Exercise prompt:
Having read the entries, repeat all of them exactly.

[Supplied data — start]

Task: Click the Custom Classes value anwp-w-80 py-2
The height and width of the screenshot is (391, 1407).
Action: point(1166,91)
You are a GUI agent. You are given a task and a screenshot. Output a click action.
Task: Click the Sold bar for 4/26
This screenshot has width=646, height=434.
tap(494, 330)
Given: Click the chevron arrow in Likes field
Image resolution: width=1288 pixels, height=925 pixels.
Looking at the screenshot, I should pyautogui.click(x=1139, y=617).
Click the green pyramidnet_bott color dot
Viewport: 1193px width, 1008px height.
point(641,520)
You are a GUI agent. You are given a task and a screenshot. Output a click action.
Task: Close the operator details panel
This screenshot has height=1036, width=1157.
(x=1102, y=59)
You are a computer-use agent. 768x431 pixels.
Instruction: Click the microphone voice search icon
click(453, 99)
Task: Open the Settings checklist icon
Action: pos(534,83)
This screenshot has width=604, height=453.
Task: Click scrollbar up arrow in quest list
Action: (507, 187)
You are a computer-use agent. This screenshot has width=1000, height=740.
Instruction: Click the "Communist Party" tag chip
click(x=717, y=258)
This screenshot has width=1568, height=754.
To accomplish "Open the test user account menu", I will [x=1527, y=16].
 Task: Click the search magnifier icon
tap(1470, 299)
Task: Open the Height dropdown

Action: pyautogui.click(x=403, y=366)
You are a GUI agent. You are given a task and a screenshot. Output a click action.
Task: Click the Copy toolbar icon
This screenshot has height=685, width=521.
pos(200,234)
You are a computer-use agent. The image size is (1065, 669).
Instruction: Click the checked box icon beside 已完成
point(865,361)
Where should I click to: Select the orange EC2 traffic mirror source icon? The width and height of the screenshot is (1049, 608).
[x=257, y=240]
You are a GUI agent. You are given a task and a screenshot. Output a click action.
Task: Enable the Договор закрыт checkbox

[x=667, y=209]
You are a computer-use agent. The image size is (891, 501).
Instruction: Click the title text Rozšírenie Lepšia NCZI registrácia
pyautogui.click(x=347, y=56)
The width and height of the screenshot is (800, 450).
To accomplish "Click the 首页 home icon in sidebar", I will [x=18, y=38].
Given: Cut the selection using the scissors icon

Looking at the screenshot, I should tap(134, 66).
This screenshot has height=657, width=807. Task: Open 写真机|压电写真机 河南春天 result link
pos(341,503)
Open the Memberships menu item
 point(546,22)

[Supplied data — finish]

Written answer:
Task: Click the Custom Classes value anwp-w-80 py-2
The height and width of the screenshot is (391, 1407).
Action: point(1166,91)
You are a GUI agent. You are given a task and a screenshot. Output a click action.
Task: Click the Sold bar for 4/26
This screenshot has width=646, height=434.
tap(494, 330)
Given: Click the chevron arrow in Likes field
Image resolution: width=1288 pixels, height=925 pixels.
Looking at the screenshot, I should pyautogui.click(x=1139, y=617).
Click the green pyramidnet_bott color dot
Viewport: 1193px width, 1008px height.
point(641,520)
You are a GUI agent. You are given a task and a screenshot. Output a click action.
Task: Close the operator details panel
This screenshot has height=1036, width=1157.
(x=1102, y=59)
You are a computer-use agent. 768x431 pixels.
Instruction: Click the microphone voice search icon
click(453, 99)
Task: Open the Settings checklist icon
Action: pos(534,83)
This screenshot has width=604, height=453.
Task: Click scrollbar up arrow in quest list
Action: (507, 187)
You are a computer-use agent. This screenshot has width=1000, height=740.
Instruction: Click the "Communist Party" tag chip
click(x=717, y=258)
This screenshot has width=1568, height=754.
To accomplish "Open the test user account menu", I will [x=1527, y=16].
 Task: Click the search magnifier icon
tap(1470, 299)
Task: Open the Height dropdown

Action: pyautogui.click(x=403, y=366)
You are a GUI agent. You are given a task and a screenshot. Output a click action.
Task: Click the Copy toolbar icon
This screenshot has height=685, width=521.
pos(200,234)
You are a computer-use agent. The image size is (1065, 669).
Instruction: Click the checked box icon beside 已完成
point(865,361)
Where should I click to: Select the orange EC2 traffic mirror source icon? The width and height of the screenshot is (1049, 608).
[x=257, y=240]
You are a GUI agent. You are given a task and a screenshot. Output a click action.
Task: Enable the Договор закрыт checkbox

[x=667, y=209]
You are a computer-use agent. The image size is (891, 501).
Instruction: Click the title text Rozšírenie Lepšia NCZI registrácia
pyautogui.click(x=347, y=56)
The width and height of the screenshot is (800, 450).
To accomplish "Click the 首页 home icon in sidebar", I will [x=18, y=38].
Given: Cut the selection using the scissors icon

Looking at the screenshot, I should tap(134, 66).
This screenshot has height=657, width=807. Task: Open 写真机|压电写真机 河南春天 result link
pos(341,503)
Open the Memberships menu item
 point(546,22)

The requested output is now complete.